YOUR TASK
Rewrite the part of the listing that opens at its first line and closes with the line containing "I will point(15,20).", putting "Screen size" wherever "Viewport" appears and leaving everything else unchanged.

═════ GIVEN ENTRIES

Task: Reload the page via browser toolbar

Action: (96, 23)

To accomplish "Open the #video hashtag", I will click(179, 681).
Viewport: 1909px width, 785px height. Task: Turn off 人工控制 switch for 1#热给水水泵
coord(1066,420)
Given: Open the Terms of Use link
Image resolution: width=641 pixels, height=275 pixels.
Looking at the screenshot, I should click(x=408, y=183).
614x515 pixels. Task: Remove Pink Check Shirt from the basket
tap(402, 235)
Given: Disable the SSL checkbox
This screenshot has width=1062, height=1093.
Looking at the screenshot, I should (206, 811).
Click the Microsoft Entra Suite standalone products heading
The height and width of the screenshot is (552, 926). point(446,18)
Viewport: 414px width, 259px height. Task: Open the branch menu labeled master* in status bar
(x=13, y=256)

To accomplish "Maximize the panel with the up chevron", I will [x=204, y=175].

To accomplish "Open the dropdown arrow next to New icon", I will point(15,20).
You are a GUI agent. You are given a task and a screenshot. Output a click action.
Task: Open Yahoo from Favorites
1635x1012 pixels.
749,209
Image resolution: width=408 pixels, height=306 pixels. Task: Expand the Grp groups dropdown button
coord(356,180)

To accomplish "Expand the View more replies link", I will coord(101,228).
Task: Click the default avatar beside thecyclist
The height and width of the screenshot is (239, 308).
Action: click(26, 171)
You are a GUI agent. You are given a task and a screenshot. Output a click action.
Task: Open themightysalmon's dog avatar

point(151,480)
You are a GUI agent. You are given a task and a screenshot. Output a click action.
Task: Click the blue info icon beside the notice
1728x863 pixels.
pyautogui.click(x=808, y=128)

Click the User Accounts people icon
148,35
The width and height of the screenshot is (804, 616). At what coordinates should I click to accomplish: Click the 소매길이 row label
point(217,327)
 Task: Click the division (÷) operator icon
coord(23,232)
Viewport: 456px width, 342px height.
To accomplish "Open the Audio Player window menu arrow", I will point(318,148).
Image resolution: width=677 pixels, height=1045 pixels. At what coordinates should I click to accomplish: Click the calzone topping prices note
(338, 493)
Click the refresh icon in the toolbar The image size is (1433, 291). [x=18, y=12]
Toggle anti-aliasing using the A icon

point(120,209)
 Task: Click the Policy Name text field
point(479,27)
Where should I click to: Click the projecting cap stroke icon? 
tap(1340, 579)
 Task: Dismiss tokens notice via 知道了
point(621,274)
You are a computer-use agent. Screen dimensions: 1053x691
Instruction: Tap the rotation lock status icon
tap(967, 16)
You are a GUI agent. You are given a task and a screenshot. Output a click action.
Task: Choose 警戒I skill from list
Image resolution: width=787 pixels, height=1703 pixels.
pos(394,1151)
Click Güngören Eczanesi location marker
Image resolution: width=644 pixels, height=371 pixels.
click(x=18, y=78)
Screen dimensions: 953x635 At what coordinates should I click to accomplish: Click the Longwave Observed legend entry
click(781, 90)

══════════

COMPLETE ANSWER
Task: Reload the page via browser toolbar

Action: (96, 23)

To accomplish "Open the #video hashtag", I will click(179, 681).
Screen size: 1909px width, 785px height. Task: Turn off 人工控制 switch for 1#热给水水泵
coord(1066,420)
Given: Open the Terms of Use link
Image resolution: width=641 pixels, height=275 pixels.
Looking at the screenshot, I should click(x=408, y=183).
614x515 pixels. Task: Remove Pink Check Shirt from the basket
tap(402, 235)
Given: Disable the SSL checkbox
This screenshot has width=1062, height=1093.
Looking at the screenshot, I should (206, 811).
Click the Microsoft Entra Suite standalone products heading
The height and width of the screenshot is (552, 926). point(446,18)
Screen size: 414px width, 259px height. Task: Open the branch menu labeled master* in status bar
(x=13, y=256)

To accomplish "Maximize the panel with the up chevron", I will [x=204, y=175].

To accomplish "Open the dropdown arrow next to New icon", I will point(15,20).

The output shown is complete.